Fair use is something Wikipedians dance around a fair amount. It also meant I did a lot of reading about it.
It’s a four part test. Let’s examine it thusly:
1. Transformative. Is it? It spits out informative text and opinion. The only “transformation” is that its generative text. IMO that’s a fail.
2. Nature of the work - it’s being used commercially. Given it’s being trained partially on editorial, that’s creative enough that I think any judge would find it problematic. Fail on this criteria.
3. Amount. It looks like they trained the model on all of the NYT articles. Oops, definite fail.
4. Effect on the market. Almost certainly negative for the NYT.
You're getting mixed up. When applying the four factors, you need to individually separate all the uses. So you would need to repeat the fair use test for every alleged type of infringement. This means that the scraping from the public internet to OpenAI's dataset storage cluster is one instance where the full analysis of the 4 must take place, then the training itself, so another full analysis, then the distribution of model outputs, another one, etc.
Why so? From the point of view of the company alleging damage the separation of processes is irrelevant. It all leads to massive copyright infringement.
It is not the NYT making the claim of Fair Use, it is OpenAI.
Because fair use is an affirmative defense to each claim, not to the general accusation.

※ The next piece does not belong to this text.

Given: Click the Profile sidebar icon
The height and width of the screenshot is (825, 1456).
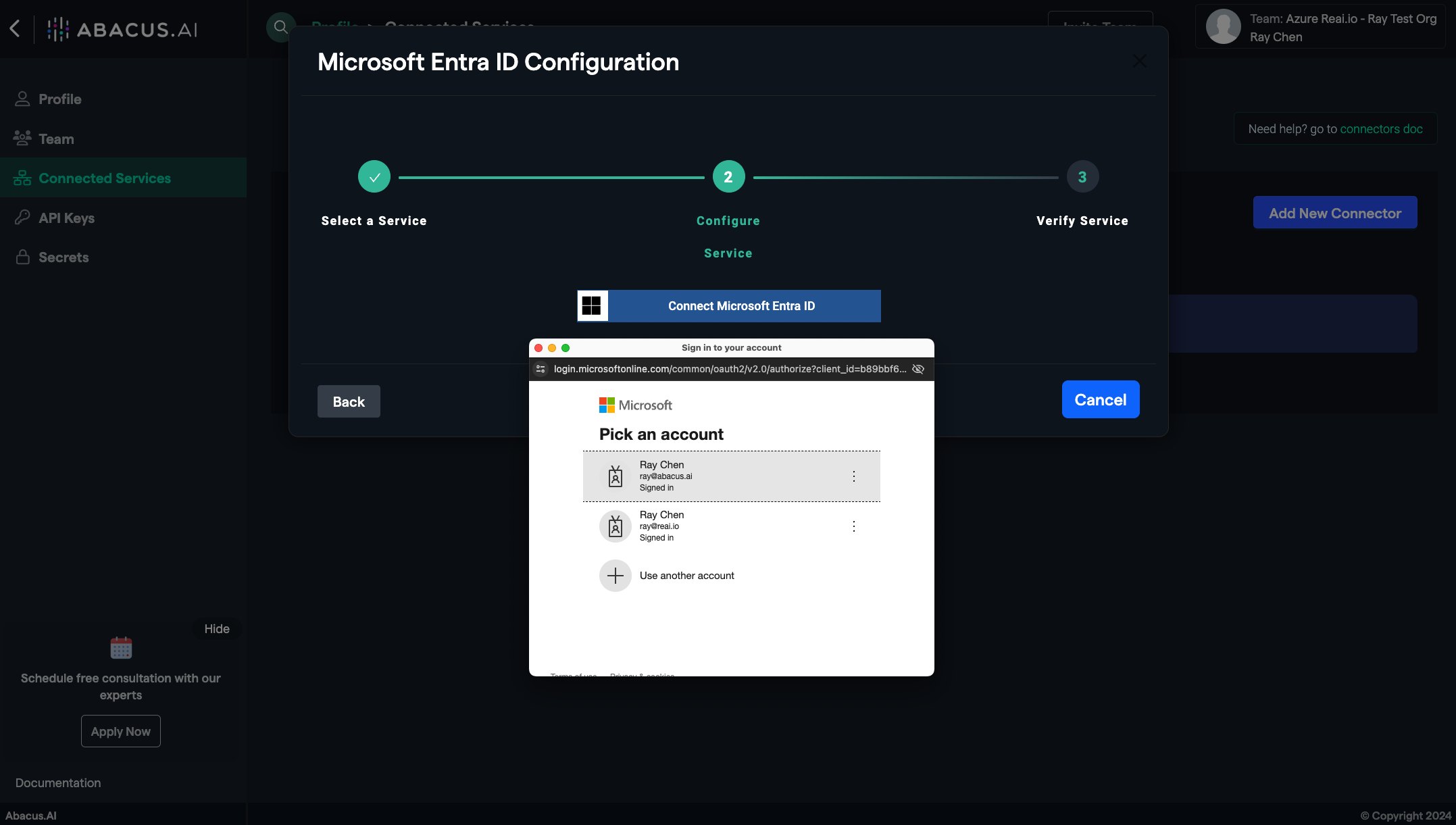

So if someone sues you for "copyright infringment", broadly speaking, but then you look at the actual document and it's 4 claims based on 4 sections of U.S.C Title 17, you can raise a fair use defense to two of them and a different one to the other two, or none at all for those last ones and simply settle them, while still defending the first two.
Sure, but my original point still stands. OpenAI has a much better chance with how fair use actually works than with how you described it in your original comment.
It’s a four part test. Let’s examine it thusly:
1. Transformative. Is it? It spits out informative text and opinion. The only “transformation” is that its generative text. IMO that’s a fail.
2. Nature of the work - it’s being used commercially. Given it’s being trained partially on editorial, that’s creative enough that I think any judge would find it problematic. Fail on this criteria.
3. Amount. It looks like they trained the model on all of the NYT articles. Oops, definite fail.
4. Effect on the market. Almost certainly negative for the NYT.
IMO, OpenAI cannot successfully claim fair use.